Dataset records:
□ □ □ □ □

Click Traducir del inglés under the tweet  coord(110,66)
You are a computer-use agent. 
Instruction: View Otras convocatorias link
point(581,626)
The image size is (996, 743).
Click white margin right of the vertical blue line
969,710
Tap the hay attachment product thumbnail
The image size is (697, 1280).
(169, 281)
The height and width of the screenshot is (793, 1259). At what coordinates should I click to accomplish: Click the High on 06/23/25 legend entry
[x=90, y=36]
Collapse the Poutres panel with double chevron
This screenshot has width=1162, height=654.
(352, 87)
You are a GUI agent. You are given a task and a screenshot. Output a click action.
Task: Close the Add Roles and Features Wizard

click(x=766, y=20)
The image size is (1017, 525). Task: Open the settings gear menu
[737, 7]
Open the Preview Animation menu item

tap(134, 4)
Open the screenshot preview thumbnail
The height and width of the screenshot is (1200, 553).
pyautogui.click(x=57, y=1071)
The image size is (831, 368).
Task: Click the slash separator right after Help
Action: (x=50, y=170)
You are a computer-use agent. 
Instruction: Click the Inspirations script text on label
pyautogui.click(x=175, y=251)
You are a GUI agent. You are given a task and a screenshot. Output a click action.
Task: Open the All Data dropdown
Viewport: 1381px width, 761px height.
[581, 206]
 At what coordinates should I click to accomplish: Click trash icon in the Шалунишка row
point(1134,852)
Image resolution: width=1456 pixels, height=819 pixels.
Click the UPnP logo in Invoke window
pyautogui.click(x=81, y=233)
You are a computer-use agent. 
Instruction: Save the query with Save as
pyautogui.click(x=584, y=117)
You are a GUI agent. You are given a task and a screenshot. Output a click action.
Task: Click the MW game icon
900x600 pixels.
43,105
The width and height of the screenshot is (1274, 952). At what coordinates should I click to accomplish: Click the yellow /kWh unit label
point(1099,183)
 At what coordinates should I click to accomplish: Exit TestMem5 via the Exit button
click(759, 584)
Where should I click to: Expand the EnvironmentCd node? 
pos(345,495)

□ □ □ □ □

EXERCISE PROMPT: Please state how many lines of the items above contain the string "Open", treating uppercase and lowercase as different. Reply with the number alone.

CORRECT RESPONSE: 4